Is "add" operation in set() or "insert" in dict() in Python actually O(n) where n is the length of the key string?

Question

There is a contradiction on whether the insert operation on dict() or add operation in set() is O(n) or O(1), where n is the length of the string.

Suppose we have strings which vary in length i.e. n1, n2, ...n_x. Then the time complexity of performing the following:

s = set()
d = dict()
for x in {N}: # where N = [n1, n2, ... n_x]
  s.add(x)
  d[x] = 1

is O(len(N) * Z) where Z = len(n_1) + len(n_2) + ... len(n_x) If we assume that add or insert is O(1) operation then the time complexity will be O(len(N)).

Is the above true?

From: http://svn.python.org/projects/python/trunk/Objects/stringobject.c we see that the computation of the hash depends on the length of the string which is what I am assuming is len below:

static long string_hash(PyStringObject *a)
{
    register Py_ssize_t len;
    register unsigned char *p;
    register long x;

    if (a->ob_shash != -1)
        return a->ob_shash;
    len = Py_SIZE(a);
    p = (unsigned char *) a->ob_sval;
    x = *p << 7;
    while (--len >= 0)
        x = (1000003*x) ^ *p++;
    x ^= Py_SIZE(a);
    if (x == -1)
        x = -2;
    a->ob_shash = x;
    return x;
}

Here (efficiency of long (str) keys in python dictionary) someone showed that varying the length of the string does not affect the time of computing a hash. But this contradicts the above code.

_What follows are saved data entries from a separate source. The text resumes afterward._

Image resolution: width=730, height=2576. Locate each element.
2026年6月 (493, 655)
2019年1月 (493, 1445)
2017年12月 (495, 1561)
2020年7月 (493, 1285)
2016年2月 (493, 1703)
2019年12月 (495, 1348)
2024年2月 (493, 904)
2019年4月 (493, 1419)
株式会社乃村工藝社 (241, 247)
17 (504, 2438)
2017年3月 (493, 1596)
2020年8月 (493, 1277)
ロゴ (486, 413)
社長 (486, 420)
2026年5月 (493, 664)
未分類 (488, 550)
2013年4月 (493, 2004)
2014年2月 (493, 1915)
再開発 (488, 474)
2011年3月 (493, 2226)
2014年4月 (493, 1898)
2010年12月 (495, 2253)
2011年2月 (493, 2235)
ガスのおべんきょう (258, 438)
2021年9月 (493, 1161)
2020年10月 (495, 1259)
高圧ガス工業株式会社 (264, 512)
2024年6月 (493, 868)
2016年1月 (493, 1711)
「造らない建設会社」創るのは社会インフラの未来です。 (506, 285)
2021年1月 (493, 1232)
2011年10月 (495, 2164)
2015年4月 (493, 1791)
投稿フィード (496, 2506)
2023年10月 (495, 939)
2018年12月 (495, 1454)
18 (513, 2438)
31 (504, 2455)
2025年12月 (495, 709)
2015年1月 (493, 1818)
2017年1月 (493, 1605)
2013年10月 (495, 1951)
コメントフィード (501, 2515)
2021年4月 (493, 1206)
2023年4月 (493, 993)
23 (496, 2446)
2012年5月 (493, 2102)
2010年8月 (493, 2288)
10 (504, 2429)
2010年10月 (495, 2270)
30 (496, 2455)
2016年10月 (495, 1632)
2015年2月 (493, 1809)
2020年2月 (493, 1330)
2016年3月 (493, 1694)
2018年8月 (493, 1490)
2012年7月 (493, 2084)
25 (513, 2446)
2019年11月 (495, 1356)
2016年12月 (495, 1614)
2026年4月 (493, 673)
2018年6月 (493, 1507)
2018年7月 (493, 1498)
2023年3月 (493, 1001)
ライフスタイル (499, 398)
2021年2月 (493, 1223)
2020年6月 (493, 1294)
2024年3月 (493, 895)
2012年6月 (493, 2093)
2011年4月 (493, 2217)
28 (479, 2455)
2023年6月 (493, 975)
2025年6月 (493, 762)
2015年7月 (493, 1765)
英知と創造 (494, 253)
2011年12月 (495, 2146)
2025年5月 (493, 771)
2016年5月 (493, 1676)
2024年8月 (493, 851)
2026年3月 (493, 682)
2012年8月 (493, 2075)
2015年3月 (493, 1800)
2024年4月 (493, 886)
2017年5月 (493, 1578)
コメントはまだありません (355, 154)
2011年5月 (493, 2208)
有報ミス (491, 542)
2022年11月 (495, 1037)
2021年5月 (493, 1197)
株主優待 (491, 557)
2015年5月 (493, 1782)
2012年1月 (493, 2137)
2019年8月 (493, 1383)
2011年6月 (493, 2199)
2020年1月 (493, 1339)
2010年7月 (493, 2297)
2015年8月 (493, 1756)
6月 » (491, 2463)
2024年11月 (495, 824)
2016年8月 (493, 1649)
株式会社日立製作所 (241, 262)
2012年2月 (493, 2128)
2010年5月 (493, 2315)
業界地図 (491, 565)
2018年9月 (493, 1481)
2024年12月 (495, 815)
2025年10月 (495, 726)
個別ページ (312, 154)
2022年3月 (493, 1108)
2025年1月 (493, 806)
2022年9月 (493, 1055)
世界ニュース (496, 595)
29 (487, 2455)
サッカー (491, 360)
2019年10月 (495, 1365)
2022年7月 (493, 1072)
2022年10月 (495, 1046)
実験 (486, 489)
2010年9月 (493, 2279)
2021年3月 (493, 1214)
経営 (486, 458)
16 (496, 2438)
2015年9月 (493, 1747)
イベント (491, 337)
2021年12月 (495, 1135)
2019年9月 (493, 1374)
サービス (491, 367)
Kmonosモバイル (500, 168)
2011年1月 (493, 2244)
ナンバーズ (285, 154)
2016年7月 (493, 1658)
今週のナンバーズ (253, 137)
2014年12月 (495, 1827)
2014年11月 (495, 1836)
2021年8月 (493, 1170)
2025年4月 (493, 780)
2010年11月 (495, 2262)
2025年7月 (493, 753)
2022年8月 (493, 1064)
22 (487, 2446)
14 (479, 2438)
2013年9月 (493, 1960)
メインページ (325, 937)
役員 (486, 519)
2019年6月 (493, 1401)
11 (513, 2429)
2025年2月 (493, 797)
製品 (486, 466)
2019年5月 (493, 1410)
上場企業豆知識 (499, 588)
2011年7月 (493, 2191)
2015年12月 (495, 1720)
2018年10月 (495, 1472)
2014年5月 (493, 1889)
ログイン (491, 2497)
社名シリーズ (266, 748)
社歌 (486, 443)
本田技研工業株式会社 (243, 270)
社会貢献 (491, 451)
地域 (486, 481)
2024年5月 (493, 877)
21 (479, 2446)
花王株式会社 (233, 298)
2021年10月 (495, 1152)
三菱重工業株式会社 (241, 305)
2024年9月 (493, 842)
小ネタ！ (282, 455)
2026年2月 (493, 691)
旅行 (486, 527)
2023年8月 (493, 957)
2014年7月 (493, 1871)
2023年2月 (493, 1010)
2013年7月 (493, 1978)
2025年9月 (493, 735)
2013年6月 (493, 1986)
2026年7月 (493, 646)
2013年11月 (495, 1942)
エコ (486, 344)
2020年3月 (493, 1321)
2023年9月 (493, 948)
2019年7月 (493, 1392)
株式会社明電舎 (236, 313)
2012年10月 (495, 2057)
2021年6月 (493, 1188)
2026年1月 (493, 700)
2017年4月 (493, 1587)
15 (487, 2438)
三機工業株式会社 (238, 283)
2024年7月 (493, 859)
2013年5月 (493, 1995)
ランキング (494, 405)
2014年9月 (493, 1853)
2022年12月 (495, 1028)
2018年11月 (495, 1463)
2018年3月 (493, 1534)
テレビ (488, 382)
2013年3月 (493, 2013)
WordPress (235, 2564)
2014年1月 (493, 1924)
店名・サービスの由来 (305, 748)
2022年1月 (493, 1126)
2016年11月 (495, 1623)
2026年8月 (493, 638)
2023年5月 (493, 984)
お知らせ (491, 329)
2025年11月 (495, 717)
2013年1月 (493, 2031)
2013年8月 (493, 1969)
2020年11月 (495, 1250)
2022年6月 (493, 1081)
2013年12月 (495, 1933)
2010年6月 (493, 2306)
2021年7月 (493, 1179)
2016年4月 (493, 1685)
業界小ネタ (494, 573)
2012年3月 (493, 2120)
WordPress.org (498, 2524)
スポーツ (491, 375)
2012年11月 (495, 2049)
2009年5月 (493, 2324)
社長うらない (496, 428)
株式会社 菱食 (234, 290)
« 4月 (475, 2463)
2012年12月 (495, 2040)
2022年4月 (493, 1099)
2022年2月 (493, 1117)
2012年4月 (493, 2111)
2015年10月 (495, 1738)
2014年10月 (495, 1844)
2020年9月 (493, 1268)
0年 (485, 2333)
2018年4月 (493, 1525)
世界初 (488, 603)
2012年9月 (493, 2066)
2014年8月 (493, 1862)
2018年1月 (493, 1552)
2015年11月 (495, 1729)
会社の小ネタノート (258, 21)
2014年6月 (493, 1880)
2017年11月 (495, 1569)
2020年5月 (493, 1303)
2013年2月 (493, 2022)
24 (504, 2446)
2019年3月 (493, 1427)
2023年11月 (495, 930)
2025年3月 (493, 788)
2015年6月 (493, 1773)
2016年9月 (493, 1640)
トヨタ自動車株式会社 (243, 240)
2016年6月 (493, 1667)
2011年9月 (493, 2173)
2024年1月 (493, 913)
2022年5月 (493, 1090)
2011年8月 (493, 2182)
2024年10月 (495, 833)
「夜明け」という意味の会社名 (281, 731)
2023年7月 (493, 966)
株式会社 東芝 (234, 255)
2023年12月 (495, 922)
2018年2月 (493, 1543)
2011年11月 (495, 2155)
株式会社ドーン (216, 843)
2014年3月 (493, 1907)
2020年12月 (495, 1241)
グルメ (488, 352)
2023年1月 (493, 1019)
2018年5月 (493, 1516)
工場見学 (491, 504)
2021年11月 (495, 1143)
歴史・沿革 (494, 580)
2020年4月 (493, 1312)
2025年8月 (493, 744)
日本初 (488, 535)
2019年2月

From the following link we know that the hash value once computed is stored in the object. This means that lookup will be constant time O(1). Get dictionary keys hashes without recalculation However, the insertion/adding which is when the computation of the hash is done should be linear.

Answer 1

There are gazillion things on which the performance of insert depends on. The calculation of hash function indeed is O(k) for a string of length k, but it is just uninteresting in general case.

If you consider string keys of only 8 bytes of length, there are 18446744073709551616 different combinations and 8 is a constant, calculation of hash for 8-byte key is O(8) is O(1).

But at 18446744073709551616 items, insertion to hash table could still take 1 µs. And for list, where insertion to the beginning would be O(n), and the insertion/copying of one item took only one nanosecond at the end of the list, insertion to the beginning of a list of that many items could take 585 years.

OTOH, while it is conceivable that you might have a collection of 4294967296 or even 18446744073709551616 items, if you've got a key of 4294967296 or 18446744073709551616 bytes to your hash table you seriously need to rethink your architecture.